◆ Dataset entries:
********

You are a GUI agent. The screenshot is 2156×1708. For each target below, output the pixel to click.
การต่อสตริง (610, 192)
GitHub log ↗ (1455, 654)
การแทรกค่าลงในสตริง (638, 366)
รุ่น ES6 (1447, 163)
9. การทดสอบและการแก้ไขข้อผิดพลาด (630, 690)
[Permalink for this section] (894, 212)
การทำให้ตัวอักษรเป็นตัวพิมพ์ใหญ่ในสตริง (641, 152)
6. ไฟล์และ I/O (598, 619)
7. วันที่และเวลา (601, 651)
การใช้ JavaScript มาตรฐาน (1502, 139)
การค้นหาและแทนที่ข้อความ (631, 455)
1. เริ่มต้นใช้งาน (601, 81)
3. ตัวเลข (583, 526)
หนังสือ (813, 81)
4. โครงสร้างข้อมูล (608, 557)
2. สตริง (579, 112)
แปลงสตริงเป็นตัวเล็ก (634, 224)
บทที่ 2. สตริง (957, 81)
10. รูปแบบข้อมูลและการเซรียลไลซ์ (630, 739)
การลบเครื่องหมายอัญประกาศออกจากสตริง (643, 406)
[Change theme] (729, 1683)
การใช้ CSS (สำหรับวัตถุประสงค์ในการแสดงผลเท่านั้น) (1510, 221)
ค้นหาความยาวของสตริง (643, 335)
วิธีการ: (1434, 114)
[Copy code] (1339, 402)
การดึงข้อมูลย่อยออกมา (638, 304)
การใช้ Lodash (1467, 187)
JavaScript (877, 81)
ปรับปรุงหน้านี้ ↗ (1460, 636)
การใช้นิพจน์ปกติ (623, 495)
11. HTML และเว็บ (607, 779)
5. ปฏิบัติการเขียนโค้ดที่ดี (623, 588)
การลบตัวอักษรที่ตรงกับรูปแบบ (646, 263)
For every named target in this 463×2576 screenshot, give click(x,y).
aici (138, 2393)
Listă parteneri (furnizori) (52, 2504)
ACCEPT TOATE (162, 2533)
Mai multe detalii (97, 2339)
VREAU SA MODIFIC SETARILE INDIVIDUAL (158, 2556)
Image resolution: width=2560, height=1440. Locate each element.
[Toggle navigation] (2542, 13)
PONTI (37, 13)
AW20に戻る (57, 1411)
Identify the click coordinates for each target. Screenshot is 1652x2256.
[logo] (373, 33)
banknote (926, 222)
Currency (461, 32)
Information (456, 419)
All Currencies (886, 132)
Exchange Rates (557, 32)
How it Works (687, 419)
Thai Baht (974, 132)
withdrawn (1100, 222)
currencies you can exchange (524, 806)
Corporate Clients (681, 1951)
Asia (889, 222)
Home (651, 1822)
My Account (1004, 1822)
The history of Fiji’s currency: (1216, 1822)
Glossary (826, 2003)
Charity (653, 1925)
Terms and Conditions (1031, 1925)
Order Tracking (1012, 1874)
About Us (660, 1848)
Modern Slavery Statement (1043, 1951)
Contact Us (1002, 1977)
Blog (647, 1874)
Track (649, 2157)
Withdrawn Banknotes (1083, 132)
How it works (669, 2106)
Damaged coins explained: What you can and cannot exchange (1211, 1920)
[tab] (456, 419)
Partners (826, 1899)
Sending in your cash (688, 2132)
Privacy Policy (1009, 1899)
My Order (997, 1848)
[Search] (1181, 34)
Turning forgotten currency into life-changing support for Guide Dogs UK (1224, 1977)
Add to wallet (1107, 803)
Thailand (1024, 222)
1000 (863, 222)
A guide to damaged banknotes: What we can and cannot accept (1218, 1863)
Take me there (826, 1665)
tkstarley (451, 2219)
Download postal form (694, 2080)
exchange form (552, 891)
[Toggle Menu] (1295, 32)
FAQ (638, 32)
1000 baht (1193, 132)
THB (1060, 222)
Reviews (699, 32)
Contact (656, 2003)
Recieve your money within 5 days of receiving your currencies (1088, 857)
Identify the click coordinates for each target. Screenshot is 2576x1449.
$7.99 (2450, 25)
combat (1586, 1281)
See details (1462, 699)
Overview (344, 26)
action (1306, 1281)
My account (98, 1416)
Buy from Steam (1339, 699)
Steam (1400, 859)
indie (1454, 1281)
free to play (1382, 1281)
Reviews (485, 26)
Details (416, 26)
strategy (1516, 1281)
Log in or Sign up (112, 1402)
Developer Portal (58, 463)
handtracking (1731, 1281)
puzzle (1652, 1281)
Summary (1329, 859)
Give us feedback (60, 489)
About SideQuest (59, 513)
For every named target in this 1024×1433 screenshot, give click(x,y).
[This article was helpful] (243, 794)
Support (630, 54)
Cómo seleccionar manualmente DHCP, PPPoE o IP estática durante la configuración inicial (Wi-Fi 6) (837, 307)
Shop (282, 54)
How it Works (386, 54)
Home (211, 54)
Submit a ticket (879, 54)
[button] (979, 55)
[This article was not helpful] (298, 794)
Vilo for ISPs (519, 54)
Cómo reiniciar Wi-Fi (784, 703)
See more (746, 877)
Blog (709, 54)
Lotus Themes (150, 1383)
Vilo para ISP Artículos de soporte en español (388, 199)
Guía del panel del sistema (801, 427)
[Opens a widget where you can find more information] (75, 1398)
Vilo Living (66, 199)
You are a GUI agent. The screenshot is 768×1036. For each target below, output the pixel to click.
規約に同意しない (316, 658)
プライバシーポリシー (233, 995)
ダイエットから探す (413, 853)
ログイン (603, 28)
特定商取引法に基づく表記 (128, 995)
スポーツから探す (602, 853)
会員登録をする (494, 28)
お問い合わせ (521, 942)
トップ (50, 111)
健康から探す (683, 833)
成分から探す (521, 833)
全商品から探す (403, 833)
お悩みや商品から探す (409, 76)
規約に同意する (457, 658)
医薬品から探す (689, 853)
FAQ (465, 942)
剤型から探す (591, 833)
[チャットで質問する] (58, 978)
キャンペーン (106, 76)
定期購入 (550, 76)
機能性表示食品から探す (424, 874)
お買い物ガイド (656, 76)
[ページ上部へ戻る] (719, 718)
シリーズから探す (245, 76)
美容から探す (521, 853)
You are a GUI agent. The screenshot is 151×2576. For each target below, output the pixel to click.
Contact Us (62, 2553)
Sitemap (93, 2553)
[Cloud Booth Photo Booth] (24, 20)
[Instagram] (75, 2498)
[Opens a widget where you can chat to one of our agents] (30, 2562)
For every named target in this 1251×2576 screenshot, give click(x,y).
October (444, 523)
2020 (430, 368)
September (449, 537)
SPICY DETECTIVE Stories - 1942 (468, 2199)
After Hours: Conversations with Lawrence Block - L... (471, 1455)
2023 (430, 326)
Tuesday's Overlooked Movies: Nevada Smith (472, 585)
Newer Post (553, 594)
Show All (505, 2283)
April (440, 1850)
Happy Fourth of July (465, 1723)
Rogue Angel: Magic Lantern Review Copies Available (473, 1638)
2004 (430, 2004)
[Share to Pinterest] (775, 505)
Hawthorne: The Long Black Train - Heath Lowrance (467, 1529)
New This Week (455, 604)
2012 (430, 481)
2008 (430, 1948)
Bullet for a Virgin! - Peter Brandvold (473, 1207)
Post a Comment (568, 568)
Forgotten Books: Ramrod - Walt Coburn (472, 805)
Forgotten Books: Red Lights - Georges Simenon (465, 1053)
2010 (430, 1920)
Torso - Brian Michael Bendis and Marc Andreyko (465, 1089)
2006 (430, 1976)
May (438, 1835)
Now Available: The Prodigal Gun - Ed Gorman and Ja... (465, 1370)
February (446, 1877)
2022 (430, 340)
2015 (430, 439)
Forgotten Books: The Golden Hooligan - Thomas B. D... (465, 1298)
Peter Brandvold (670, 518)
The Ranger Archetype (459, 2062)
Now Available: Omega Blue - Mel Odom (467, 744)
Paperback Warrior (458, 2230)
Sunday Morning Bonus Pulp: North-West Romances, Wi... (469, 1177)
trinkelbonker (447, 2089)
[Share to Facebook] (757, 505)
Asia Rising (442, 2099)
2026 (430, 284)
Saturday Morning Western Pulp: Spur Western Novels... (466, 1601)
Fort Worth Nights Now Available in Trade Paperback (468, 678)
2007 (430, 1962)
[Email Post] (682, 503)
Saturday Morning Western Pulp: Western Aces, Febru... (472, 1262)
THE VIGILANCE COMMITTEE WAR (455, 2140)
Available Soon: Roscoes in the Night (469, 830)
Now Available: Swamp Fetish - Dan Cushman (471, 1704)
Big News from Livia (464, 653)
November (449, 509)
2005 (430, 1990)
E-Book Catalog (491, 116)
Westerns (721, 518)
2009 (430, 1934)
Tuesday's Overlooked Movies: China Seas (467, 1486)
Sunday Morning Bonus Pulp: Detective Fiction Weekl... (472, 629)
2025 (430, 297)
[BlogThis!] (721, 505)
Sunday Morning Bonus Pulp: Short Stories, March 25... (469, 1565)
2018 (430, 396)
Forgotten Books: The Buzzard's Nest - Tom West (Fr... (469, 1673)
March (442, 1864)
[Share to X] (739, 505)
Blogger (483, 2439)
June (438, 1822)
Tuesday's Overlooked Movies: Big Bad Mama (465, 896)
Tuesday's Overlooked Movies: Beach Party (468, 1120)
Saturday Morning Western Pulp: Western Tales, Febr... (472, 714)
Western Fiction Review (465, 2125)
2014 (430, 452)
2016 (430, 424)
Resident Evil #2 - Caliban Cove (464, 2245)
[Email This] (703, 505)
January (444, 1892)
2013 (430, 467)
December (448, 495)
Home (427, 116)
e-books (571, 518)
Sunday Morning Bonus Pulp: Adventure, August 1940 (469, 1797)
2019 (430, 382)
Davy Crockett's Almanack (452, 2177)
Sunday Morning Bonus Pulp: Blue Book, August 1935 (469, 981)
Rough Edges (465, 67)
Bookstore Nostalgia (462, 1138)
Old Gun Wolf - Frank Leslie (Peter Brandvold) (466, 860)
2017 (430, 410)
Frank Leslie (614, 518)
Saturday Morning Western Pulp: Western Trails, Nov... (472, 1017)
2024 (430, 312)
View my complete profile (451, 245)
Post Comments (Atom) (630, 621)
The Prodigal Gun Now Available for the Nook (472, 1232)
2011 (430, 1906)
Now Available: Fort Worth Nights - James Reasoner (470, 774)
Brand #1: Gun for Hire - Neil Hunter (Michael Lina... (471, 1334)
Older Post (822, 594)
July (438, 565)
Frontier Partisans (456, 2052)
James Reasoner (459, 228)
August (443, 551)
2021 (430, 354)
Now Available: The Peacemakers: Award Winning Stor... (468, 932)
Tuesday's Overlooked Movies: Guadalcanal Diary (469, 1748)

********

◆ Work item: Repeat the entries above verbatim, but only from the line that has "医薬品から探す (689, 853)" down to the line that has "[Opens a widget where you can chat", inclusive.

◆ Reply to the exercise:
医薬品から探す (689, 853)
FAQ (465, 942)
剤型から探す (591, 833)
[チャットで質問する] (58, 978)
キャンペーン (106, 76)
定期購入 (550, 76)
機能性表示食品から探す (424, 874)
お買い物ガイド (656, 76)
[ページ上部へ戻る] (719, 718)
シリーズから探す (245, 76)
美容から探す (521, 853)
You are a GUI agent. The screenshot is 151×2576. For each target below, output the pixel to click.
Contact Us (62, 2553)
Sitemap (93, 2553)
[Cloud Booth Photo Booth] (24, 20)
[Instagram] (75, 2498)
[Opens a widget where you can chat to one of our agents] (30, 2562)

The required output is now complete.